The novel was originally serialized in Nichols' Monthly in 1856-1857.
 
KEYWORDS: associationism, diet, free love, gender relations, labor, social reform, women's rights
 
RELATED AUTHORS:

Alcott, A. Bronson
Alcott, Louisa May
Allen, James Madison
Anderson, Martha Jane
Bellamy, Edward
Carleton, George Washington
Clubb, Henry Stephen
Emerson, Ralph Waldo
Evans, Frederick William
Fowler, Orson Squire
Gilman, Charlotte Perkins
Grimké, Sarah Moore
Hecker, Isaac Thomas
Howells, William Dean
Lane, Charles
Newbrough, John Ballou
Nichols, Mary Sargeant Gove
Rumford, Isaac B.
Stow, Marietta
Woodhull, Victoria

 

SUMMARY (Ridvan Askin, edited Deborah Madsen):

This is an epistolary utopian reform novel that engages primarily with the issue of gender relations. Nichols advocates for free love, in the historical sense that state and church authorities have no business in interfering with personal relationships, which can include several simultaneous intimate, though not necessarily sexual, relationships, and that women should have the right to self-determination and to choose their partners freely. The eponymous "Esperanza" is a utopian community in the far West that represents the hope for social reform. In the Introduction Nichols summarizes the plot:

The book is in the form of a series of letters, purporting to have been written by a young gentleman of the city of New York, who starts on a journey to the “Far West;” his object is to seek for a pleasant location for the future home of himself and “Clara,” his affianced.

    The first several letters bear date from various points on the line of the journey, the others are most of them written at Esperanza during the visit which he enjoyed there.
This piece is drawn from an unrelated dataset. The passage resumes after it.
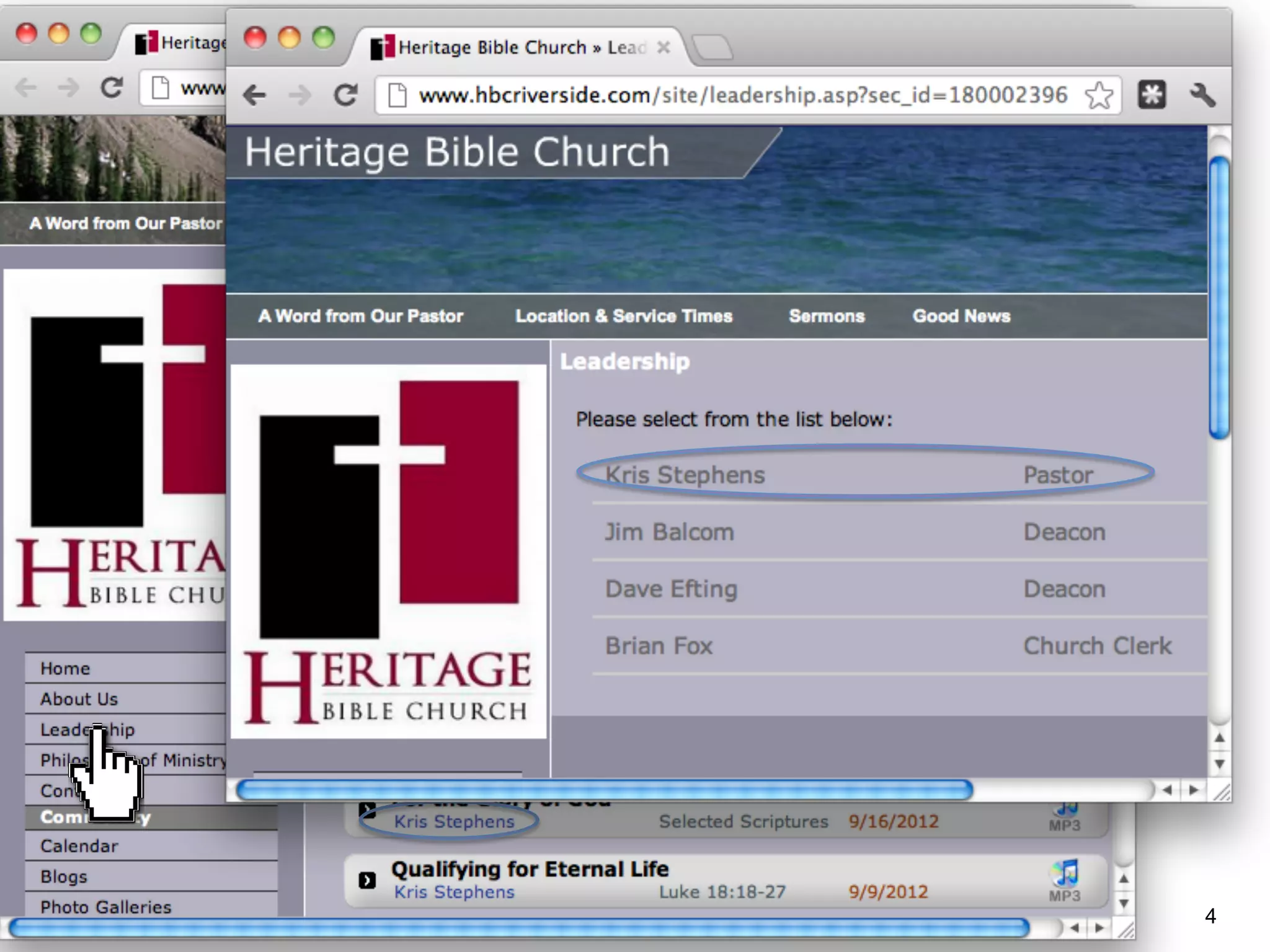
Task: Close the Heritage Bible Church tab
Action: pos(664,48)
    The descriptive history of his journey begins at the depot of the New York and Erie Rail Road.

    The young gentleman enters the cars and finds them crowded. A lady passenger motions him to a seat beside her. In this early part of the acquaintance they find themselves both traveling west, and agree to bear each other company. He accepts an invitation to visit her home and her friends.

    They make the journey by way of Niagara, Buffalo, Cleveland, Columbus, Cincinnati, stopping for a day or two at some of these points. Various interesting incidents occur, yet the pleasure of reading the book must not be marred by naming them here. From Cincinnati they travel by steamboat down the Ohio river to the Mississippi, down that river a long distance, then up one of its tributaries to Esperanza, the beautiful home of Miss Elmore (iii-iv).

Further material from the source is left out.